## What needs to be done
Reproduce each of the following records word for word, keeping every line as it appears.

## Records for this task
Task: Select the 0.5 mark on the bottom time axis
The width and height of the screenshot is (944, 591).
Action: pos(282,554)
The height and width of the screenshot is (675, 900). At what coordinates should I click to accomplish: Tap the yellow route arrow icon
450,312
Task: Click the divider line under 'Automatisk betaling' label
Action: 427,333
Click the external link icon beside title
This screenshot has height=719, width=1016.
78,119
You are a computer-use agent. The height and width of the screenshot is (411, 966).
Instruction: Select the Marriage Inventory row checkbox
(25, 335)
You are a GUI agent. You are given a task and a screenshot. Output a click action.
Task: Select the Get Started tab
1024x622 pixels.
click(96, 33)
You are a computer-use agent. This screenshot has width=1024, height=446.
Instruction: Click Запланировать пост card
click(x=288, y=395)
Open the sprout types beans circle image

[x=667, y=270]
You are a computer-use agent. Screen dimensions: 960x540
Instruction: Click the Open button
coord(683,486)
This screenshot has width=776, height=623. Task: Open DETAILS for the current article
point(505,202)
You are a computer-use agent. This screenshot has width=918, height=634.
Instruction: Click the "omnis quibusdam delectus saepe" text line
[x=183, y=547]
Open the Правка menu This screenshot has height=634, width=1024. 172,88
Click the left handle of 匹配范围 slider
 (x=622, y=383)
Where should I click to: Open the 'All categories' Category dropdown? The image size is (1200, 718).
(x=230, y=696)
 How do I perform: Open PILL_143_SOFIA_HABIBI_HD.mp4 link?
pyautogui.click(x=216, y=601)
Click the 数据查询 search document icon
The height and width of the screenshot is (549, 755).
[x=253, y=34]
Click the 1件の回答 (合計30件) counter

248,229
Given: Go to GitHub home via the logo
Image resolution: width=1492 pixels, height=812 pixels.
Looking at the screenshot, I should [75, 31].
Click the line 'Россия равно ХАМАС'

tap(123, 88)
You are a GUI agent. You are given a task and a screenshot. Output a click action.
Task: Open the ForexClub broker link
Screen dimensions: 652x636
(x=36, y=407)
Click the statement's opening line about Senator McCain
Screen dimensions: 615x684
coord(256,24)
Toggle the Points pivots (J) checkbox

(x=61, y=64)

## Result of this task
Task: Select the 0.5 mark on the bottom time axis
The width and height of the screenshot is (944, 591).
Action: pos(282,554)
The height and width of the screenshot is (675, 900). At what coordinates should I click to accomplish: Tap the yellow route arrow icon
450,312
Task: Click the divider line under 'Automatisk betaling' label
Action: 427,333
Click the external link icon beside title
This screenshot has height=719, width=1016.
78,119
You are a computer-use agent. The height and width of the screenshot is (411, 966).
Instruction: Select the Marriage Inventory row checkbox
(25, 335)
You are a GUI agent. You are given a task and a screenshot. Output a click action.
Task: Select the Get Started tab
1024x622 pixels.
click(96, 33)
You are a computer-use agent. This screenshot has width=1024, height=446.
Instruction: Click Запланировать пост card
click(x=288, y=395)
Open the sprout types beans circle image

[x=667, y=270]
You are a computer-use agent. Screen dimensions: 960x540
Instruction: Click the Open button
coord(683,486)
This screenshot has width=776, height=623. Task: Open DETAILS for the current article
point(505,202)
You are a computer-use agent. This screenshot has width=918, height=634.
Instruction: Click the "omnis quibusdam delectus saepe" text line
[x=183, y=547]
Open the Правка menu This screenshot has height=634, width=1024. 172,88
Click the left handle of 匹配范围 slider
 (x=622, y=383)
Where should I click to: Open the 'All categories' Category dropdown? The image size is (1200, 718).
(x=230, y=696)
 How do I perform: Open PILL_143_SOFIA_HABIBI_HD.mp4 link?
pyautogui.click(x=216, y=601)
Click the 数据查询 search document icon
The height and width of the screenshot is (549, 755).
[x=253, y=34]
Click the 1件の回答 (合計30件) counter

248,229
Given: Go to GitHub home via the logo
Image resolution: width=1492 pixels, height=812 pixels.
Looking at the screenshot, I should [75, 31].
Click the line 'Россия равно ХАМАС'

tap(123, 88)
You are a GUI agent. You are given a task and a screenshot. Output a click action.
Task: Open the ForexClub broker link
Screen dimensions: 652x636
(x=36, y=407)
Click the statement's opening line about Senator McCain
Screen dimensions: 615x684
coord(256,24)
Toggle the Points pivots (J) checkbox

(x=61, y=64)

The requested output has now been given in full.